= Problem to work on =
After finding the line with "Instruction: Click the time" in the entries below, retype exactly each line from there through the line with "Apply the Slipstream", including that final line.

══ Exercise input ══

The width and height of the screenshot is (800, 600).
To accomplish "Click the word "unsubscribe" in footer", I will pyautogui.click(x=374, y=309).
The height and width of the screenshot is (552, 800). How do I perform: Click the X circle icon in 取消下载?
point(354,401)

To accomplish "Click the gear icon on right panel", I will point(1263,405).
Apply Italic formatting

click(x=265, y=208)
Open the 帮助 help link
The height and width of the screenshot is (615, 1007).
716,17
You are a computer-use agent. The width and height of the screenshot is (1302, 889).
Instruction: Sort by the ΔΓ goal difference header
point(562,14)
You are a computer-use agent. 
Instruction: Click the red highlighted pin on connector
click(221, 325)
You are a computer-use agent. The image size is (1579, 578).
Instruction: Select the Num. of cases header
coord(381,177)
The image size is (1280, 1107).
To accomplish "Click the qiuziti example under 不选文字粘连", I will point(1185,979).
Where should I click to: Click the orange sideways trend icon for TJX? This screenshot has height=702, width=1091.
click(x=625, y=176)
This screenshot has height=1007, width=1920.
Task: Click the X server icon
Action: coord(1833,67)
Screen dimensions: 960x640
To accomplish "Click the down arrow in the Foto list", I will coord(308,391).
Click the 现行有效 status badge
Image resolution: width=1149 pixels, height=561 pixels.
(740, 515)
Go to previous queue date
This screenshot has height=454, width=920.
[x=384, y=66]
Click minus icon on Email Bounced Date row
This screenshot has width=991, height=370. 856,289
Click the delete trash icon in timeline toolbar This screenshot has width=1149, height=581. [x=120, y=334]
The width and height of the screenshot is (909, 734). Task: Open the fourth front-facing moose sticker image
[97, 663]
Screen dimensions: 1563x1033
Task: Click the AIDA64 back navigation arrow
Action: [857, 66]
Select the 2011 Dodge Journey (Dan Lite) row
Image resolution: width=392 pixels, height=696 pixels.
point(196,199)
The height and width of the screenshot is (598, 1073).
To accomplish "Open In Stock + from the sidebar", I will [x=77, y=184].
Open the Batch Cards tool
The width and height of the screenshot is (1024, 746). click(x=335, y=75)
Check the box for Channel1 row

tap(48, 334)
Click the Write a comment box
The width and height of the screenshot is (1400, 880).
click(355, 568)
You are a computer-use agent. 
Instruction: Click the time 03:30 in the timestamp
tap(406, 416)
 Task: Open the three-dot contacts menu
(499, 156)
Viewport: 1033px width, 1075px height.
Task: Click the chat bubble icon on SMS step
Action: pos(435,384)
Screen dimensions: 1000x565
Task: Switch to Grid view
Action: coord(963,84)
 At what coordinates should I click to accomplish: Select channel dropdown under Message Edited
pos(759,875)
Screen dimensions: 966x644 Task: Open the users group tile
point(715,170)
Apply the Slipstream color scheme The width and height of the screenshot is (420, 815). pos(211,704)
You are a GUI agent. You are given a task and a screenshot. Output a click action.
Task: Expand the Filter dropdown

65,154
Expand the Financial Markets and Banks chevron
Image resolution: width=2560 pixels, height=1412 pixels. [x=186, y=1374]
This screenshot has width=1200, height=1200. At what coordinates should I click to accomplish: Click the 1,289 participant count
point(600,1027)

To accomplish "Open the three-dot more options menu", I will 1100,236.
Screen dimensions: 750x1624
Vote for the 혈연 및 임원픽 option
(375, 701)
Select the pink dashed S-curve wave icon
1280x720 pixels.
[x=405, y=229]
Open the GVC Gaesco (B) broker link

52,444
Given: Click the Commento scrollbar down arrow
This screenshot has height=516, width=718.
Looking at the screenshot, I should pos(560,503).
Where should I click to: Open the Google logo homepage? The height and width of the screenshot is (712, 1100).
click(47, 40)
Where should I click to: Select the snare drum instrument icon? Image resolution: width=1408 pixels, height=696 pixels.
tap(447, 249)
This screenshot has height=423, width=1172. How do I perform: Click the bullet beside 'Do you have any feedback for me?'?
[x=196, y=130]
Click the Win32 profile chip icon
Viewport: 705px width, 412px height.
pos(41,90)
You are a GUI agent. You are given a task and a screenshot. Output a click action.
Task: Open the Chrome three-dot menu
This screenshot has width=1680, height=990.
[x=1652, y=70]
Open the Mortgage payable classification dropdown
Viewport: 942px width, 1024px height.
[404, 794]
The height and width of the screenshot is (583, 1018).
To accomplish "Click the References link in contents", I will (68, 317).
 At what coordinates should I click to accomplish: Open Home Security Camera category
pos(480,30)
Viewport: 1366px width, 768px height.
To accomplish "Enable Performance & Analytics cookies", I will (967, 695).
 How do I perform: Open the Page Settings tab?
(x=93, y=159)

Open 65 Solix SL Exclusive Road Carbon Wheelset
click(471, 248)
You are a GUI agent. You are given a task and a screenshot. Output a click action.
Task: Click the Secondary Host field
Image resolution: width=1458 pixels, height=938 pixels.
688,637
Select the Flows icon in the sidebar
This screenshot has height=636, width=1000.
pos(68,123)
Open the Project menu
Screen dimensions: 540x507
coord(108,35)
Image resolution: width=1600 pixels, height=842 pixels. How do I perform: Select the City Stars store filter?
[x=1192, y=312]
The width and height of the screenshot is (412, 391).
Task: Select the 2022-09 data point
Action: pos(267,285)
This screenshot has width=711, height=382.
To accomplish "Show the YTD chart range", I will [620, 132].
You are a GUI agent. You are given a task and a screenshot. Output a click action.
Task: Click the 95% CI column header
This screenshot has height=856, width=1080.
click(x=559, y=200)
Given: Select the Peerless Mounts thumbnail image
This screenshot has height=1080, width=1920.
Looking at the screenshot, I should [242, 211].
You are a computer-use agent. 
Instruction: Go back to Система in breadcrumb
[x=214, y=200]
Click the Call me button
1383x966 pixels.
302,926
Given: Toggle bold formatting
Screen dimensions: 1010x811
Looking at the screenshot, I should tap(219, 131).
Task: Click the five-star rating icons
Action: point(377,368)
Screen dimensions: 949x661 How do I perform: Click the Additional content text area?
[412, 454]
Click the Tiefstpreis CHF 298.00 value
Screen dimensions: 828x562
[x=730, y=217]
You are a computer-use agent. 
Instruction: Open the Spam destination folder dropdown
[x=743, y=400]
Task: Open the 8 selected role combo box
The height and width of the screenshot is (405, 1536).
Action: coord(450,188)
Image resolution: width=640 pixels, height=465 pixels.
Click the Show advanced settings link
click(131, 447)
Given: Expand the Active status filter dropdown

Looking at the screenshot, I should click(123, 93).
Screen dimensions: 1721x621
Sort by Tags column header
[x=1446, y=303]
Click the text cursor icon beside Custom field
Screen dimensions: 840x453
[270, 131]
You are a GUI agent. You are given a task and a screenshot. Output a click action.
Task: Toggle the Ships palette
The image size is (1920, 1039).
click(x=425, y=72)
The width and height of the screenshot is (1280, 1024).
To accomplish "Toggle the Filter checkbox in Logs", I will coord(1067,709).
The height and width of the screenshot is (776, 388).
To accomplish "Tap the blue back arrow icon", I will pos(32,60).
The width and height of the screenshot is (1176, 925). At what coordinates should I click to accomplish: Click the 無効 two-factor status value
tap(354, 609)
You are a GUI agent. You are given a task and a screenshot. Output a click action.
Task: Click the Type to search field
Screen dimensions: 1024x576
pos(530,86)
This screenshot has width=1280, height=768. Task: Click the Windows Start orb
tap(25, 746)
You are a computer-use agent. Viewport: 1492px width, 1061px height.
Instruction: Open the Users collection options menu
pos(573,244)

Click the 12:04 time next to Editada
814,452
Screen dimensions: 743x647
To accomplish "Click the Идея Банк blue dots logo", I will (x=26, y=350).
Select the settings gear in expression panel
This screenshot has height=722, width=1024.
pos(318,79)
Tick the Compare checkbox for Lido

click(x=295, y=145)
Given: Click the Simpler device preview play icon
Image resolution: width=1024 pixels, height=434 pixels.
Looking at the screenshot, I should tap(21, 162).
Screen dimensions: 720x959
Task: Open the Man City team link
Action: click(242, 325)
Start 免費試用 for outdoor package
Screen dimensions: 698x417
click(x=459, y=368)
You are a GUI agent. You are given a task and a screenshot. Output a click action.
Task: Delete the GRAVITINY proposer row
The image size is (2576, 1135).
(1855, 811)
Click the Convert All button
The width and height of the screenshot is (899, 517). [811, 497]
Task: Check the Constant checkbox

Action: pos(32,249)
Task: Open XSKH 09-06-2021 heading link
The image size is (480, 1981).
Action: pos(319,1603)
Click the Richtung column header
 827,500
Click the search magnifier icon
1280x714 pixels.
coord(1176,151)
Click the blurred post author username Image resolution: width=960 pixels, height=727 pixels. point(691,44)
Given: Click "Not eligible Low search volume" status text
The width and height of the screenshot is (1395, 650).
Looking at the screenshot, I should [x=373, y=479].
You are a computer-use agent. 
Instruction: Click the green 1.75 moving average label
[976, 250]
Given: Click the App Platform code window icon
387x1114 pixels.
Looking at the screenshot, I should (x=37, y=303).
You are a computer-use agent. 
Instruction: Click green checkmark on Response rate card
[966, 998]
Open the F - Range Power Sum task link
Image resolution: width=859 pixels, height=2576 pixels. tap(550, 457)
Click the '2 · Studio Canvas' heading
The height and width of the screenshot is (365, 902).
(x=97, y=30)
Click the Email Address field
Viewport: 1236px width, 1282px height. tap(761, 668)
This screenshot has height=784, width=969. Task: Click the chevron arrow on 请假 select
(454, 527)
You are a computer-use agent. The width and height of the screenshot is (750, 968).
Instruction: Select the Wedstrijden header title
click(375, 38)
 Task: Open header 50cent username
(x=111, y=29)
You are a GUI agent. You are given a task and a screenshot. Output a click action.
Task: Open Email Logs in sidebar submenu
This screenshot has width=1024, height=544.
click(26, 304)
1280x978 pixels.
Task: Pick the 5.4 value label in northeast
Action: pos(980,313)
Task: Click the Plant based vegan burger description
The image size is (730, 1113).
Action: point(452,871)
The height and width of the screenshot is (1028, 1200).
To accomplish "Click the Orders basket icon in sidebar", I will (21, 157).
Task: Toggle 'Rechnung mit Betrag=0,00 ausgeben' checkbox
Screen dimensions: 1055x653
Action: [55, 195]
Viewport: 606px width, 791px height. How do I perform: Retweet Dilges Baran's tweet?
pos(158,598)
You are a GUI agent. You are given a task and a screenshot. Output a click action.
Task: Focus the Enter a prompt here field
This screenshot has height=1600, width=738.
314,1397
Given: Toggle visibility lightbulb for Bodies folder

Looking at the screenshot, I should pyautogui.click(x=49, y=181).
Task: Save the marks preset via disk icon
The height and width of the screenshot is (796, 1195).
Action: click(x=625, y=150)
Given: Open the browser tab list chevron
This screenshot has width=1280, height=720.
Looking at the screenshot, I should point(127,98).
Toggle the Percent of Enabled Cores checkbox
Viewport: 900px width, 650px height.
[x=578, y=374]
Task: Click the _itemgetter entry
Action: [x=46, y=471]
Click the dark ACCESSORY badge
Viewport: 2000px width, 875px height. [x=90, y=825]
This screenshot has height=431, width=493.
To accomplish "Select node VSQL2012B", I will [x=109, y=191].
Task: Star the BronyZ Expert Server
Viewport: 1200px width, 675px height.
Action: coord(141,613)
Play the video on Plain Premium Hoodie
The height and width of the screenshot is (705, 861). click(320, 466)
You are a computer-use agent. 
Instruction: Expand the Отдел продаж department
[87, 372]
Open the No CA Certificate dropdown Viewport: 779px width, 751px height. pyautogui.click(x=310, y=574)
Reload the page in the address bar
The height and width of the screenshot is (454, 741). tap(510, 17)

═══

= Reply to the exercise =
Instruction: Click the time 03:30 in the timestamp
tap(406, 416)
 Task: Open the three-dot contacts menu
(499, 156)
Viewport: 1033px width, 1075px height.
Task: Click the chat bubble icon on SMS step
Action: pos(435,384)
Screen dimensions: 1000x565
Task: Switch to Grid view
Action: coord(963,84)
 At what coordinates should I click to accomplish: Select channel dropdown under Message Edited
pos(759,875)
Screen dimensions: 966x644 Task: Open the users group tile
point(715,170)
Apply the Slipstream color scheme The width and height of the screenshot is (420, 815). pos(211,704)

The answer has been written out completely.